Clubbers are avoiding NYE chaos by delaying their celebrations for a day
New Year’s Eve? Forget about it. For tens of thousands of clubbers up and down the country, the party will only truly start on New Year’s Day. From London and Bristol to Manchester and Glasgow, the traditional end-of-year night out is being ditched in favour of a more exclusive and laid-back alternative.
What was once just a day for recovering from the night before is fast becoming big business for party organisers, as many people look to avoid the travel chaos and strict ticketing policies of New Year’s Eve.
Among the pioneers of daytime revelry are DJs James Priestley and Giles Smith, who founded Secretsundaze as a daytime party brand in the early 2000s, bringing Balearic terrace culture to rooftop parties in Peckham, south-east London. This year, after more than a decade of throwing New Year’s Eve parties, the pair are ditching this format in favour of a New Year’s Day shindig.
“It’s something we have considered doing for the last six years or so but we’ve only just gone for it,” said Priestley. “We fancied a change, and we think the crowd you get on New Year’s Day is better – it’s a bit more alternative.”
Despite not being the last night of the year, Smith says there’s just as much reason to celebrate. “It’s still the beginning of a new year so it’s definitely a time to party. Plus, we’ve got Berghain [a Berlin club] resident Efdemin and Detroit’s Patrice Scott, so it’s going to be extra special.”
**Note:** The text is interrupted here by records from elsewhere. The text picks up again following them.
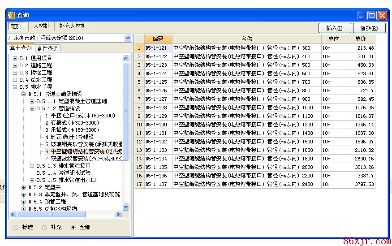Click the query window title bar icon
The height and width of the screenshot is (246, 392).
click(x=11, y=15)
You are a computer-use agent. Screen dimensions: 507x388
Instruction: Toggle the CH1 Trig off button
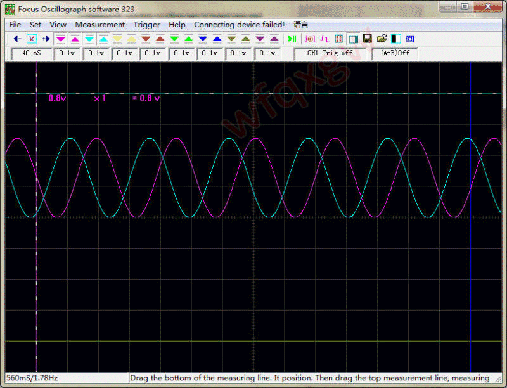(330, 53)
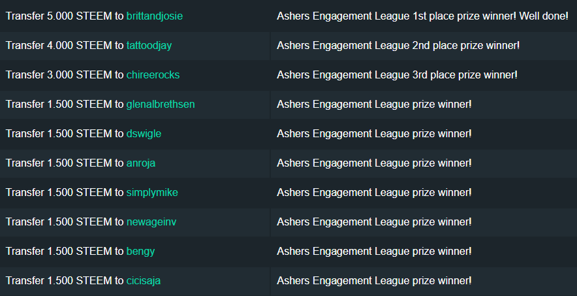Select the memo in the cicisaja row

click(x=374, y=280)
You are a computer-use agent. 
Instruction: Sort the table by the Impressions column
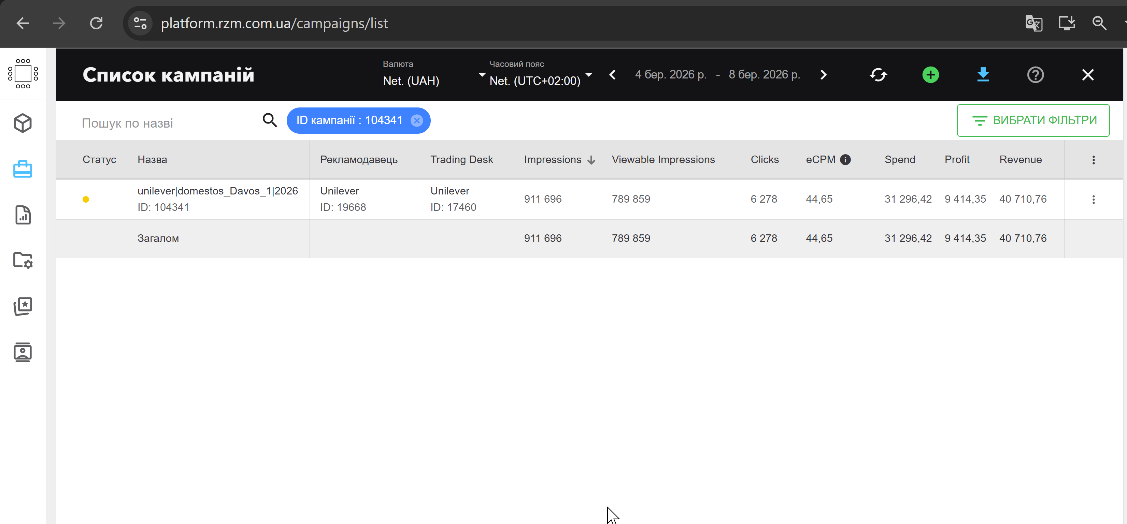tap(553, 160)
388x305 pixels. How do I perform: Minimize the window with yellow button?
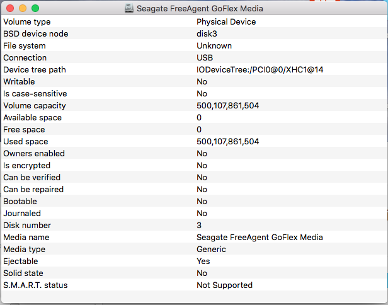coord(23,8)
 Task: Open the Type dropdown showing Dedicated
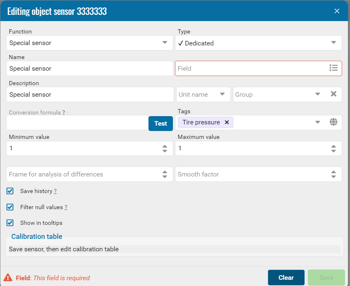[333, 43]
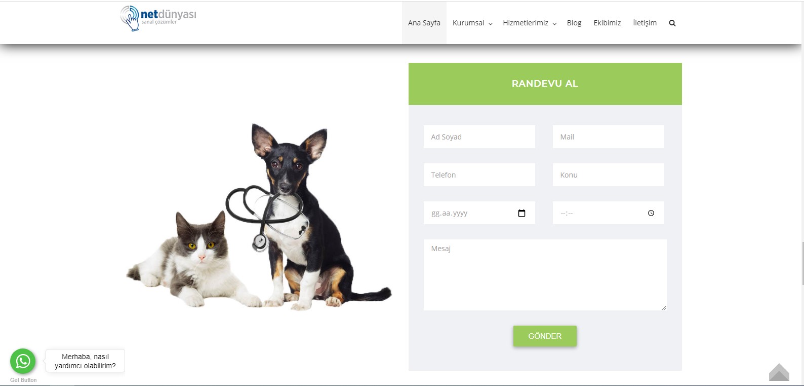Focus the Mail input field

coord(609,137)
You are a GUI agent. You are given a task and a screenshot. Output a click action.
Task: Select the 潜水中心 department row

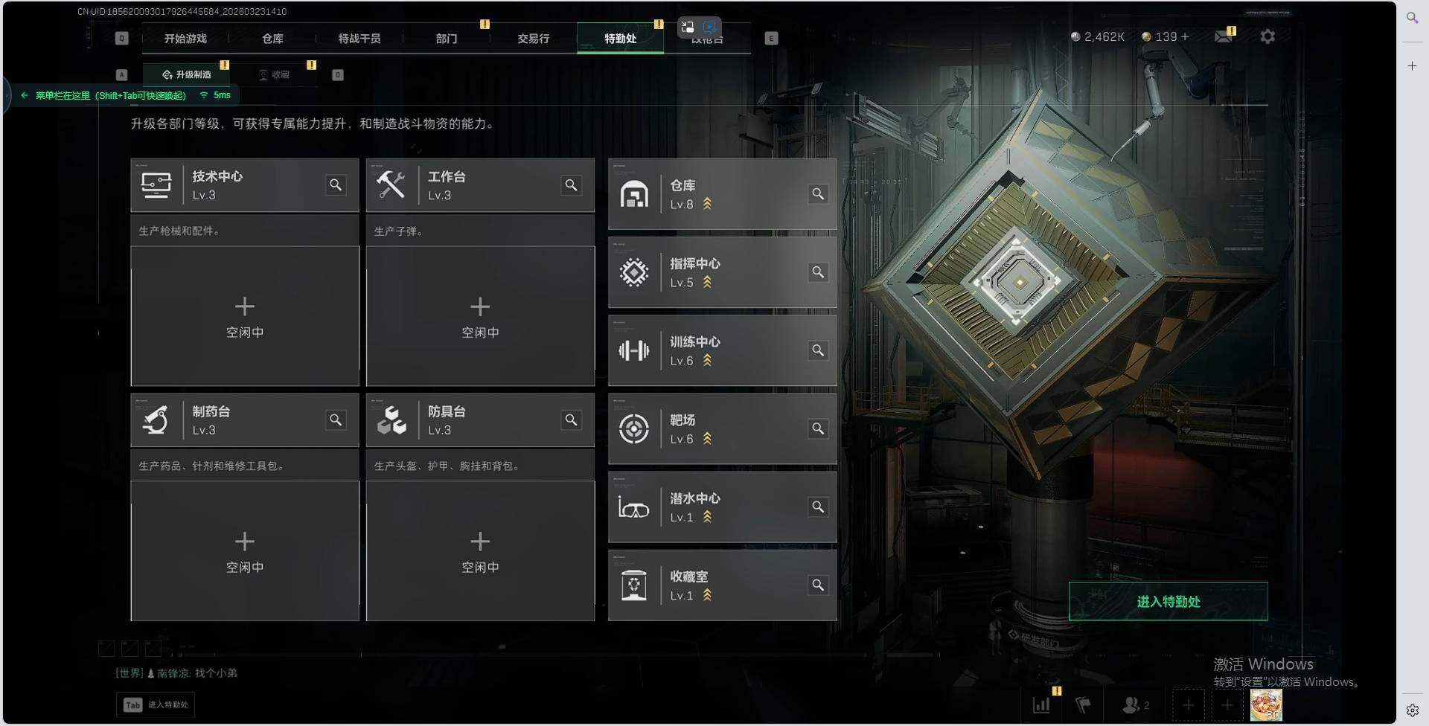pos(722,507)
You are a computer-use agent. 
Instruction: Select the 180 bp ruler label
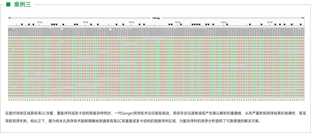(x=178, y=22)
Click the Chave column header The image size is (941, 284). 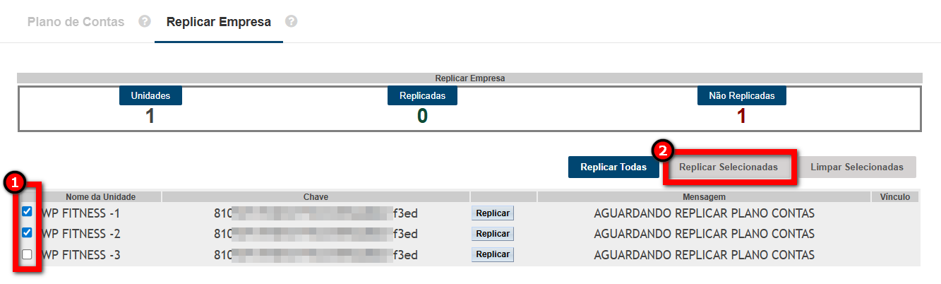(x=316, y=197)
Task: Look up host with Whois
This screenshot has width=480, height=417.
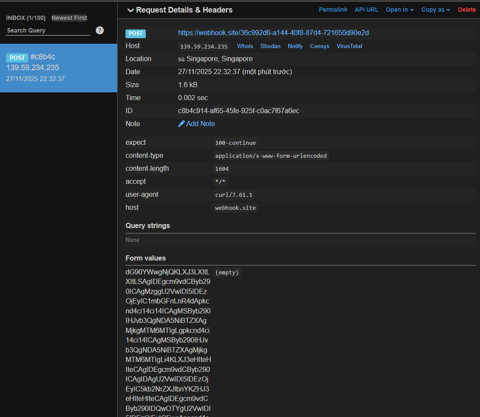Action: 245,46
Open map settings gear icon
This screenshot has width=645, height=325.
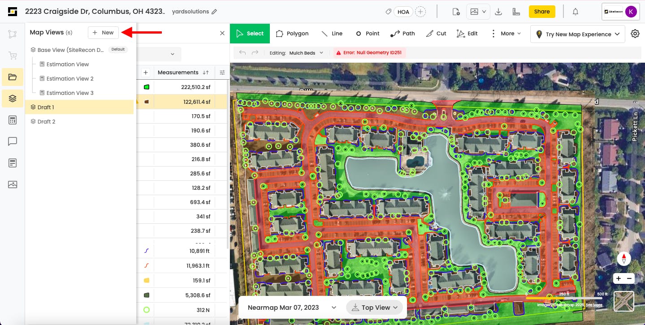pyautogui.click(x=635, y=34)
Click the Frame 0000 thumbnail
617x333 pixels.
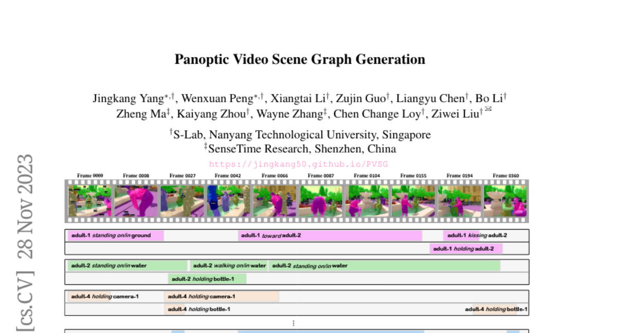click(x=89, y=201)
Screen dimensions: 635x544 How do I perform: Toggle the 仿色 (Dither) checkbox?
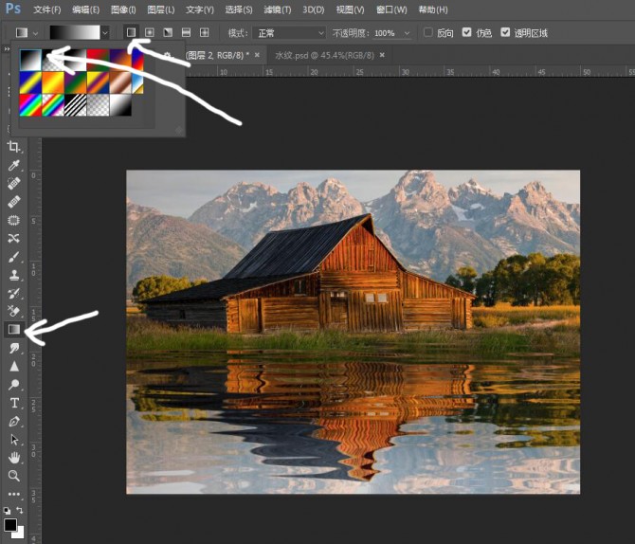click(x=466, y=32)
Sam Kandel is co-founder and programmer of Manchester’s biggest nightclub, the Warehouse Project. He says that since the first New Year’s Day party in 2006 the event has become bigger and better. “It wasn’t quite such a big thing when it started out but now it’s one of the main events of the year. There is something exciting about the first: it feels like you’re celebrating the year you are about to have, rather than the year that’s just been.”
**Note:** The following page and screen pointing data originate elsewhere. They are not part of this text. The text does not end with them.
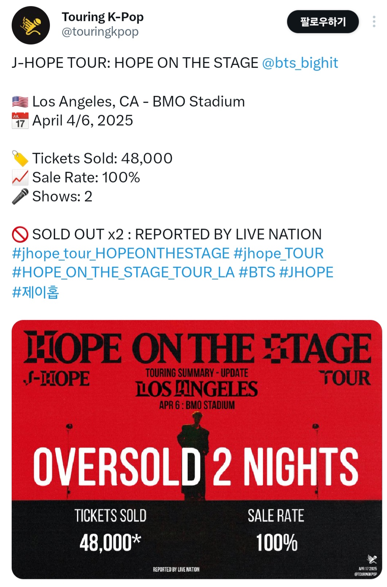Open the #JHOPE hashtag
This screenshot has width=387, height=587.
pyautogui.click(x=306, y=272)
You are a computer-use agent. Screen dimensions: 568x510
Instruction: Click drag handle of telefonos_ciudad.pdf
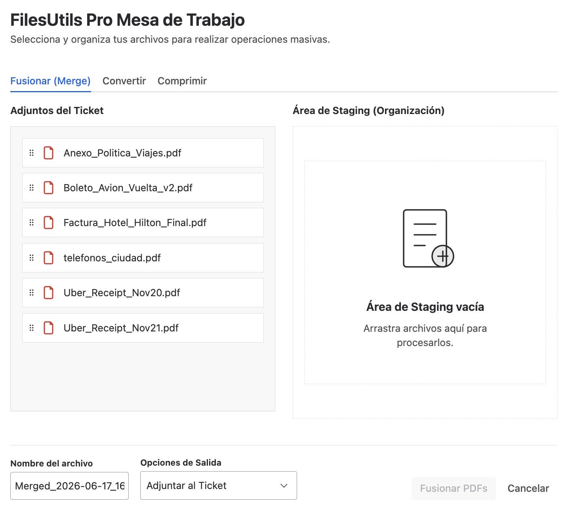(32, 258)
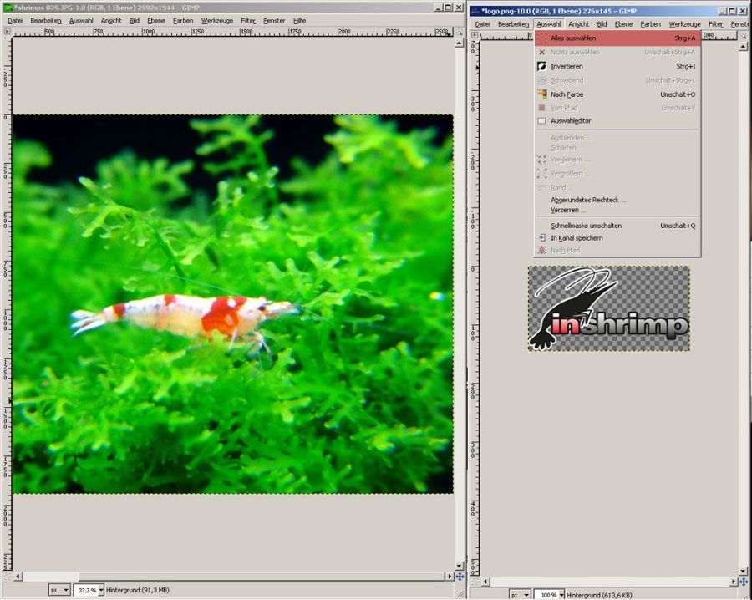Open navigation preview icon in shrimps window corner

coord(459,577)
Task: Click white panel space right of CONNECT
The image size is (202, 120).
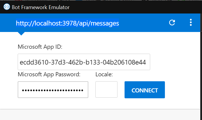Action: [x=183, y=90]
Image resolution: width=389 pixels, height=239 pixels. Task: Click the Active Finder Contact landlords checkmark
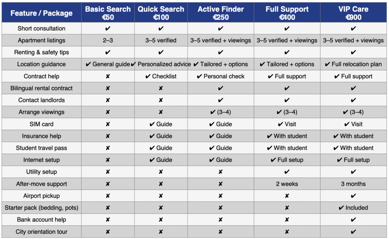pyautogui.click(x=221, y=100)
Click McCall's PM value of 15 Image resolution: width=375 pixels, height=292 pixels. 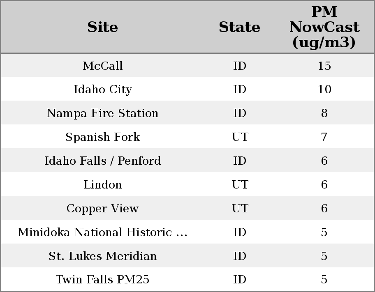tap(324, 66)
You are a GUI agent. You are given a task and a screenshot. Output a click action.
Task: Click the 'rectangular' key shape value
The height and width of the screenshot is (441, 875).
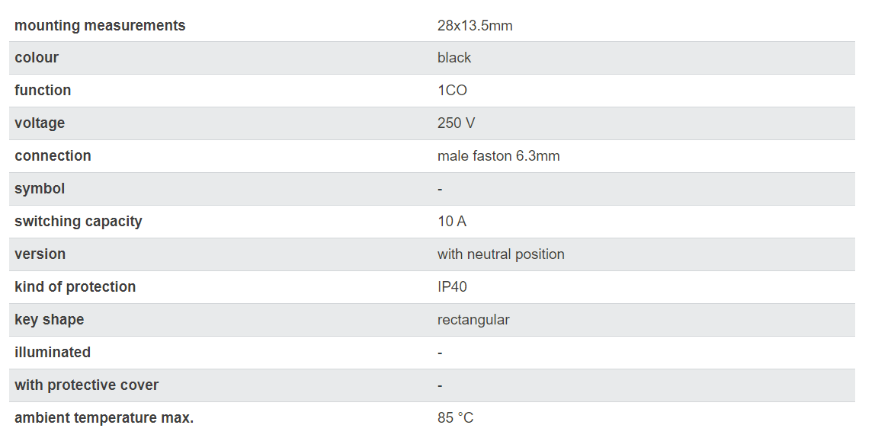473,320
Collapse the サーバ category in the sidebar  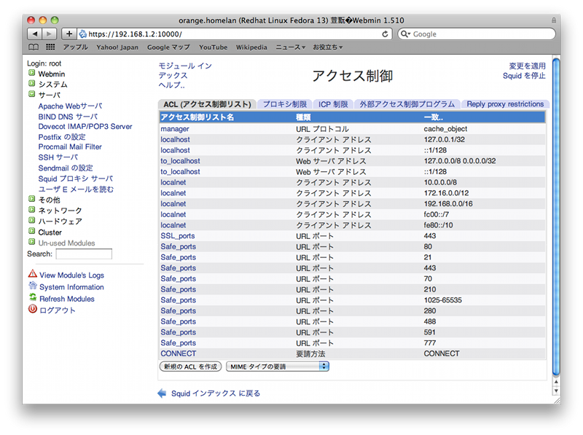click(32, 95)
At Motion in Bristol, where the New Year’s Day party kicks off at 6pm, the line-up includes Dixon, a leading European DJ, and the Detroit-raised DJ Magda. Organisers say their New Year’s Day alternative is growing in popularity. “This is the fourth year we’ve held one and, from our experience, more people than ever are opting to party the following day,” said promoter Zeina Raad.
“Many clubbers feel New Year’s Eve has been an anticlimax for a while now, and this year, the way the dates have fallen means you get a good few days off to recover, which is a double bonus,” said Raad.
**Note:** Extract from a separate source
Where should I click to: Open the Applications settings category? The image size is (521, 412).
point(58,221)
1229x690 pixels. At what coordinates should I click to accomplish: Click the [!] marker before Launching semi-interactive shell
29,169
Kandel agreed, adding: “New Year’s Eve is historically the biggest night out of the year and so it attracts an audience who don’t go out that often. By contrast, New Year’s Day is the time when all the people who were working the night before can really let their hair down. It’s a different crowd.”
For partygoers like Jessica Taylor, 29, from London, staying in on New Year’s Eve is a no-brainer. “Taxis are twice the price, the tubes are packed and there is too much pressure to have a great night,” she said. “I’m going to two parties on New Year’s Day instead, that’s the plan anyway. It’s more relaxed, it’s easier to get tickets last minute, and I think it’s more positive – you’re starting the new year off sober rather than feeling hungover.”
Although the tickets may be slightly cheaper, organisers say it can be just as expensive to throw a party on New Year’s Day. “The DJs are just as in demand as they are the night before – some have numerous offers from all over the world, and many play for the highest bidder so promoters still have to pay high fees,” said Smith.
“Most staff are still getting paid a higher rate on New Year’s Day, too, and securing the venue is no less hard – just check the listings in Time Out or Resident Advisor to see that there are probably more house and techno parties this New Year’s Day than there are on New Year’s Eve.”
So, if the party people aren’t “out” this New Year’s Eve, what will they be doing on the night? “We have been in clubs playing every New Year’s Eve since 2002 so we’re going to swerve them this year in favour of a dinner at home with friends,” said Priestley.
“We certainly won’t be in the queue for the cloakroom somewhere. That’s one thing we’re sure of.”